Semuanya masih tak bergeming. Raja Artha Pura Kencana memanglah memiliki kekuasaan, namun Raja Tawang lebih berkuasa dari siapapun di Artha Pura Kencana saat ini.

"Kau, sungguh keterlaluan. Diam di tempatmu sampai aku kembali. Atau aku sendiri yang akan membunuhmu." Kata Raja Tawang mengancam putrinya.

"Pengawal, tunjukkan di mana Raja kalian ditawan oleh Permaisuri"

"Baik Baginda"

Raja Tawang pun pergi ke penjara bawah tanah. Sementara Raja Artha Pura Kencana yang tidak lain adalah putrinya membeku dan tak berani beranjak. Beberapa orang suruhan ayahnya, mengancam dengan senjata tajam.
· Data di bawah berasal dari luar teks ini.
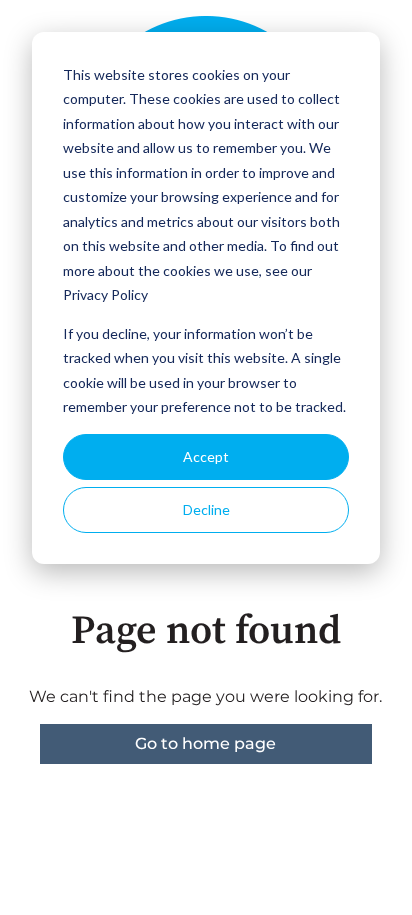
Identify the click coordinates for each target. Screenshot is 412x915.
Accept (206, 456)
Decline (206, 509)
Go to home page (205, 743)
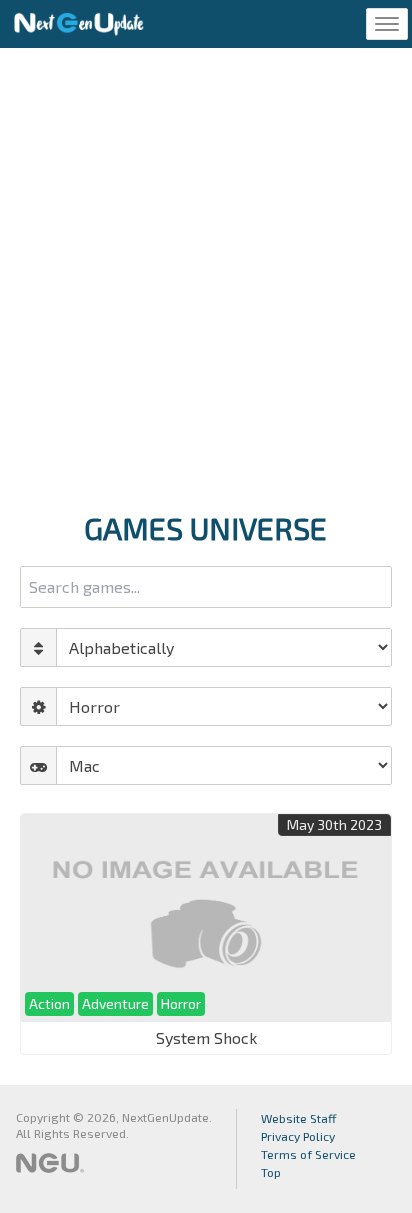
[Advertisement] (206, 274)
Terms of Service (308, 1154)
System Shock (206, 1037)
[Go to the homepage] (79, 24)
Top (271, 1172)
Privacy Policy (298, 1136)
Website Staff (299, 1118)
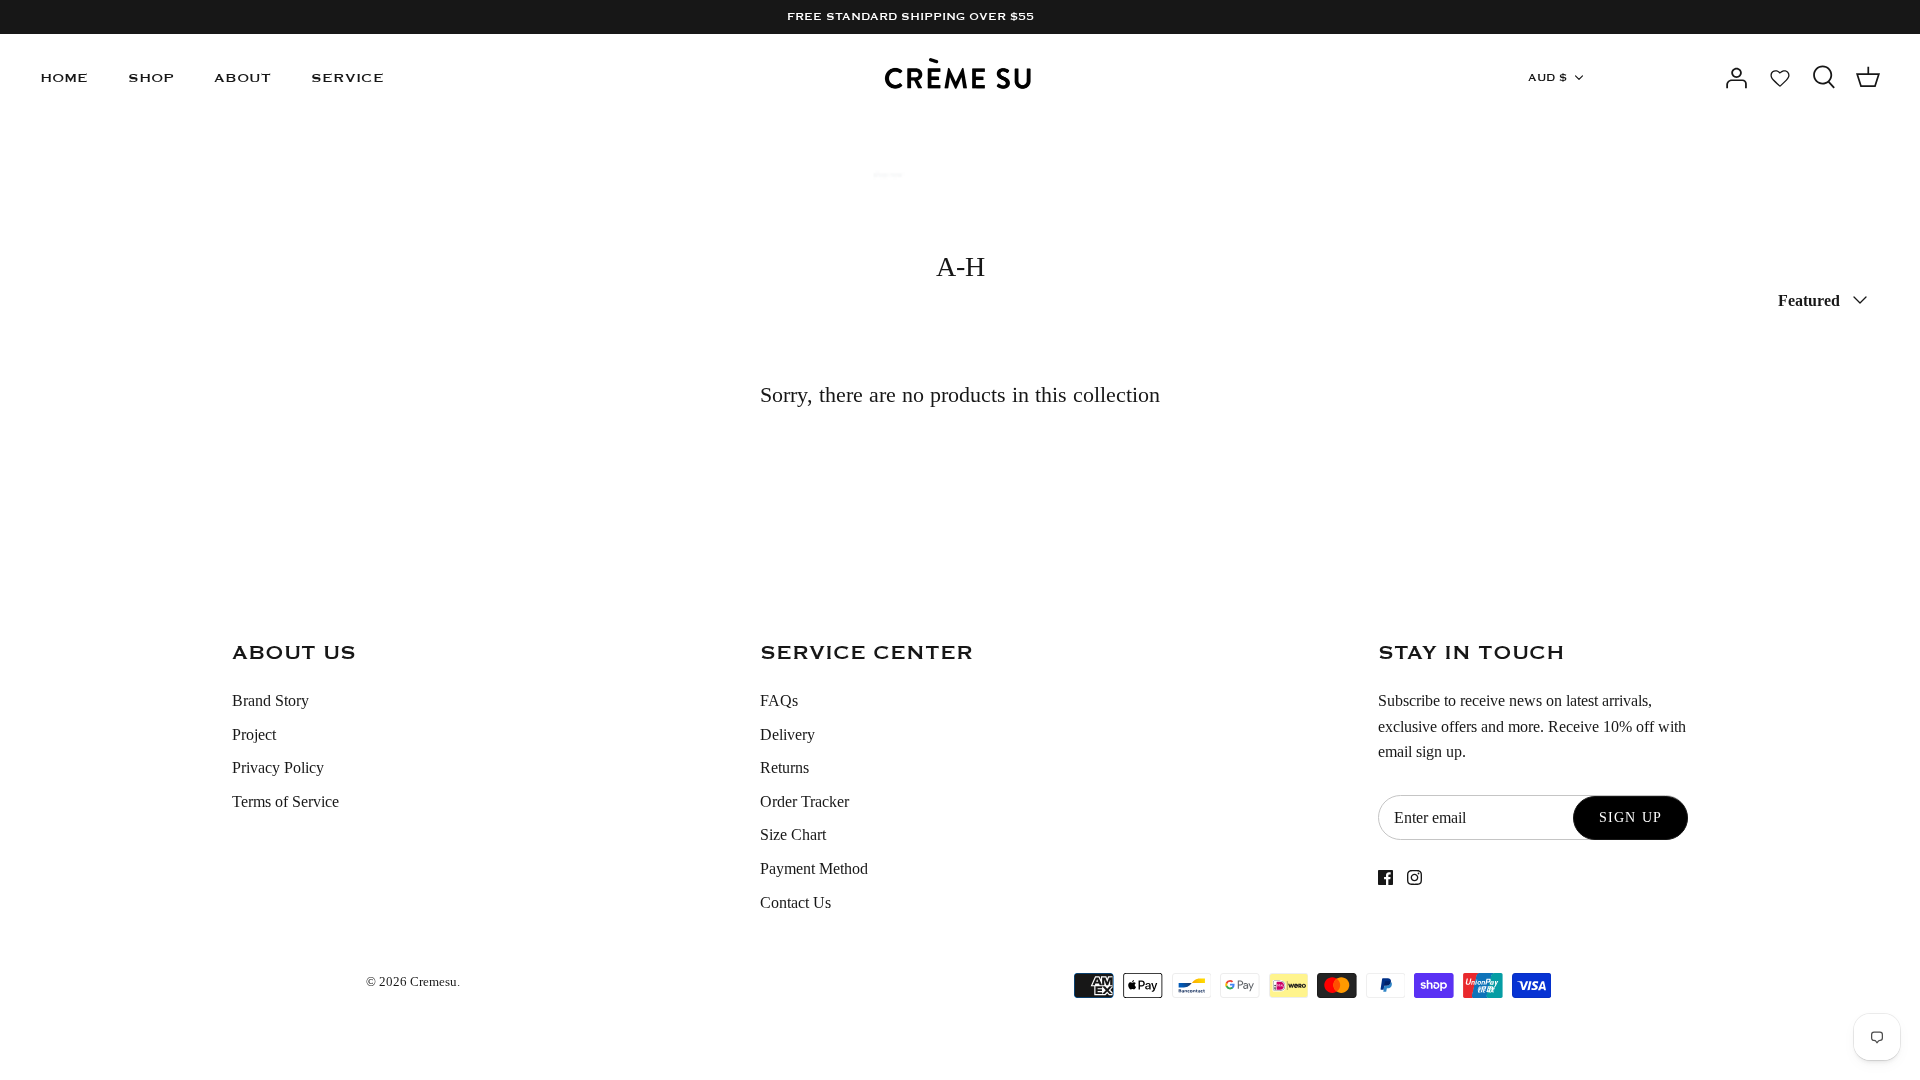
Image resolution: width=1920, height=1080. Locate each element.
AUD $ (1547, 78)
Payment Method (814, 868)
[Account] (1736, 78)
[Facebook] (1385, 877)
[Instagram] (1414, 877)
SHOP (151, 77)
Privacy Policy (278, 767)
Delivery (787, 734)
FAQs (779, 700)
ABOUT (242, 77)
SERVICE (347, 77)
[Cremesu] (960, 78)
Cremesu (433, 981)
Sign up (1630, 817)
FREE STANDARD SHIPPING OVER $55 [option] (910, 17)
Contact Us (795, 902)
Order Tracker (804, 801)
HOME (64, 77)
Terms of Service (285, 801)
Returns (784, 767)
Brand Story (270, 700)
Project (254, 734)
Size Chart (793, 834)
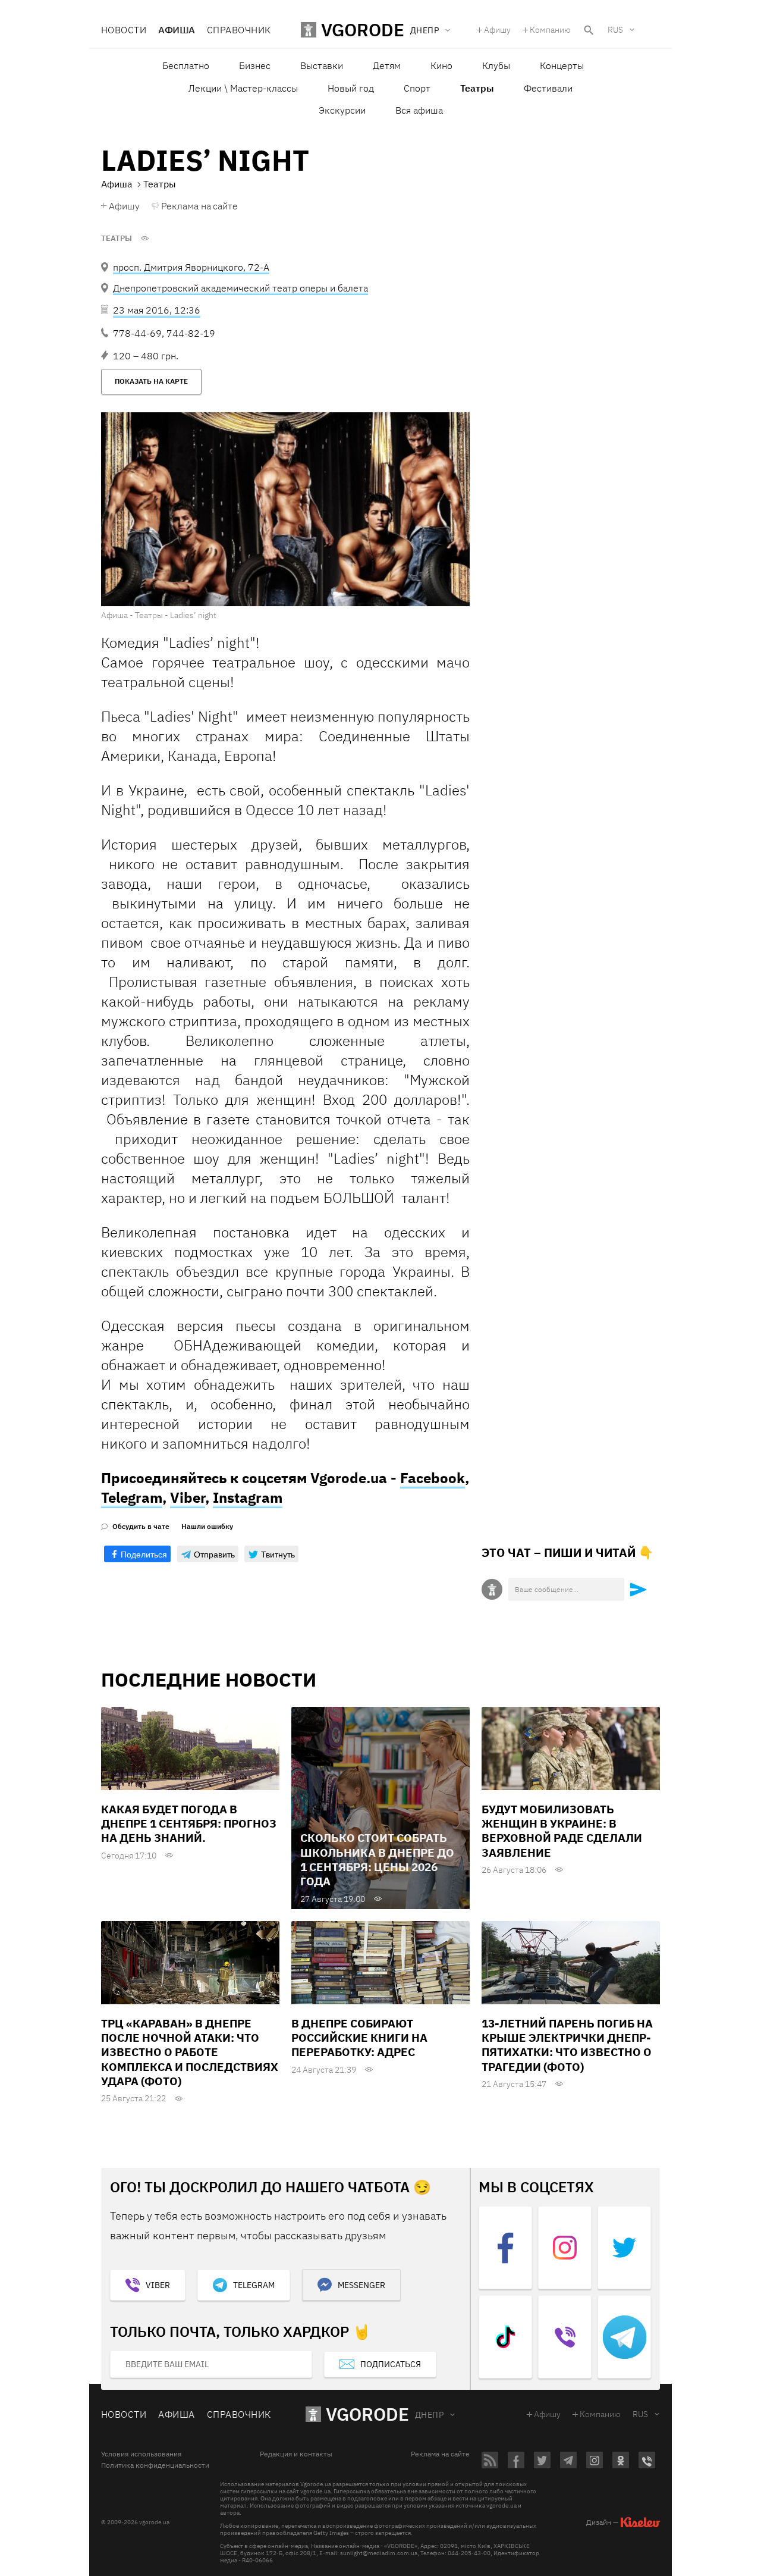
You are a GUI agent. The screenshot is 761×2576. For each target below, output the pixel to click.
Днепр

Tak lama Raja Tawang pun tiba.

"Yang Mulia Raja Tawang, hamba memberi hormat pada Ayah Handa" kata Rendra memberi hormat sembari selnya dibuka oleh penjaga.

"Sudahlah. Kali ini anakku sudah keterlaluan. Aku benar-benar tidak bisa mengerti jalan pikiran Permaisuri. Aku sebagai ayahnya meminta maaf secara pribadi kepadamu."

"Ananda mengerti Ayah Handa" jawab Rendra.

"Yang Mulia, apakah selir juga akan dibebaskan?"

~Selir? Diakah wanita yang membuat anakku memulai semua kebodohannya?~

Raja Tawang berbalik dan meminta prajurit juga membebaskannya. Saat pintu sudah terbuka, Siane mengahampiri Raja tawang dan memberi hormat.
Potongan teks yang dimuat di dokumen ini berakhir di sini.